HOW TO COMPLETE THIS TASK —
The stretch wanted below opens at the line containing "The width and height of the screenshot is (760, 423)." and closes at the line containing "The width and height of the screenshot is (610, 133).". Please return it exactly, with no other lines.

EXTRACTED RECORDS —

BEGIN

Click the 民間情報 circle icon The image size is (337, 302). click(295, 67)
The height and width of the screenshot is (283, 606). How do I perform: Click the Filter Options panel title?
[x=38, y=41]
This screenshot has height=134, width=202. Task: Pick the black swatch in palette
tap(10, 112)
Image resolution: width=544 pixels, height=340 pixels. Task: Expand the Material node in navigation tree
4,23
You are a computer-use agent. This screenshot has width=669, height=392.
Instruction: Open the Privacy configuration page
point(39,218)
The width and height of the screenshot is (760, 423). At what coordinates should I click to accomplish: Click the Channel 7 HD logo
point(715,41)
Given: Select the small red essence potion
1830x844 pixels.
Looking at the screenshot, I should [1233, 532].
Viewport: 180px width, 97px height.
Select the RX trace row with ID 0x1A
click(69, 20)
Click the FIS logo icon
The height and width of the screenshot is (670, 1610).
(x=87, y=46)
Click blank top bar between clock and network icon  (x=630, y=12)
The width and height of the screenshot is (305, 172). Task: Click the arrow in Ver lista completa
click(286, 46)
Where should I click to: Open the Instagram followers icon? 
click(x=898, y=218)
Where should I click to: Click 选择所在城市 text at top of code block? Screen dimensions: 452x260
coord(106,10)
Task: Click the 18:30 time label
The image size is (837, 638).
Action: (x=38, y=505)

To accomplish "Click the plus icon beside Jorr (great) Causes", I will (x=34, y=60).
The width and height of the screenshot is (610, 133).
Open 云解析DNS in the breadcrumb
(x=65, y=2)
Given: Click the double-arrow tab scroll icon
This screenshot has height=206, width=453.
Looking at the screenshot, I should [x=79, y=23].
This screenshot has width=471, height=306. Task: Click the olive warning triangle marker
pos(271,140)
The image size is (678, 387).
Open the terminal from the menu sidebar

END

YOUR RESPONSE —
The width and height of the screenshot is (760, 423). At what coordinates should I click to accomplish: Click the Channel 7 HD logo
point(715,41)
Given: Select the small red essence potion
1830x844 pixels.
Looking at the screenshot, I should [1233, 532].
Viewport: 180px width, 97px height.
Select the RX trace row with ID 0x1A
click(69, 20)
Click the FIS logo icon
The height and width of the screenshot is (670, 1610).
(x=87, y=46)
Click blank top bar between clock and network icon  (x=630, y=12)
The width and height of the screenshot is (305, 172). Task: Click the arrow in Ver lista completa
click(286, 46)
Where should I click to: Open the Instagram followers icon? 
click(x=898, y=218)
Where should I click to: Click 选择所在城市 text at top of code block? Screen dimensions: 452x260
coord(106,10)
Task: Click the 18:30 time label
The image size is (837, 638).
Action: (x=38, y=505)

To accomplish "Click the plus icon beside Jorr (great) Causes", I will (x=34, y=60).
The width and height of the screenshot is (610, 133).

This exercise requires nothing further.